[Excerpt provided]:
_ _ _ _

I'd jump on this deal!


----------



## Mike in Ohio (Oct 29, 2002)

It might be a great deal and it might not. If I were buying hives here in Ohio I would ask the seller to present an inspection certificate (there is no additional charge to them).

The second issue is what kind of shape the woodenware is in. A few years back I bought 10 hives from someone. The woodenware was homemade and it turned out not to quite match the dimensions of all my other woodenware. Some of the covers were starting to rot on the inside (from age and humidity). 

I was ok with those issues because I planned on swapping out old woodenware for new over the next year or two (I was basically paying for the bees).

Your mileage may vary.

Mike


----------



## sugarbush (Jul 15, 2007)

I say no, all he is selling you is a 10 frame Nuc. A Nuc with laying queen is worth about 80.00, five extra frames about 2.00 each.

A hive is worth 125.00 if it came with two hive bodies and 20 frames, plus laying queen and bees.


----------



## Iddee (Sep 25, 2005)

I say check the condition of the wood. If it is fairly new, and not home made, it is a deal. I start new hives in new wood and get 150 for the same set up, without the after sale service.

_ _ _ _

[Raw data]:
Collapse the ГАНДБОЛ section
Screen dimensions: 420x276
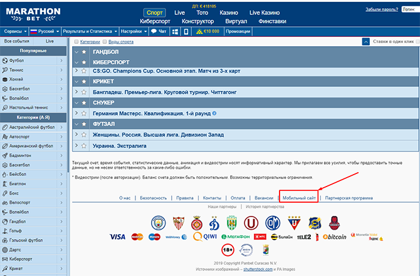[76, 52]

_ _ _ _

[Written problem A]: From the forum thread on buying beehives, copy word for word the passage that begins at the words "I'd jump on" and stops after "for the bees).".
[Written problem B]: Carry the forum thread on buying beehives forward from the point where it ends.

[Exercise output A]:
I'd jump on this deal!


----------



## Mike in Ohio (Oct 29, 2002)

It might be a great deal and it might not. If I were buying hives here in Ohio I would ask the seller to present an inspection certificate (there is no additional charge to them).

The second issue is what kind of shape the woodenware is in. A few years back I bought 10 hives from someone. The woodenware was homemade and it turned out not to quite match the dimensions of all my other woodenware. Some of the covers were starting to rot on the inside (from age and humidity). 

I was ok with those issues because I planned on swapping out old woodenware for new over the next year or two (I was basically paying for the bees).

[Exercise output B]:
----------



## Callieslamb (Feb 27, 2007)

Mike: I will check the wood. Good point. I was thinking that I could easily replace it if it wasn't what I wanted but I forgot about the covers and bottom being part of the hive....Like I said, I am a beginner... I did ask about the size of the hive body and he said the plans in the TN Beekeeper's instructions- which are the plans we were going to follow- fit them exactly, but I don't know for sure that he builds them. We decided to build our own so we can control the type of wood used. 

The only nucs I have found online have been $120. That is what I was going to order anyway. I like the idea of the bees not being shipping and going through that stress. 

Inspection - sounds great. I will definately ask. 

Iddee - don't tell him your price!!! 
sugarbush- please, tell me where I can find a new hive for that price! I have only found $150 and up.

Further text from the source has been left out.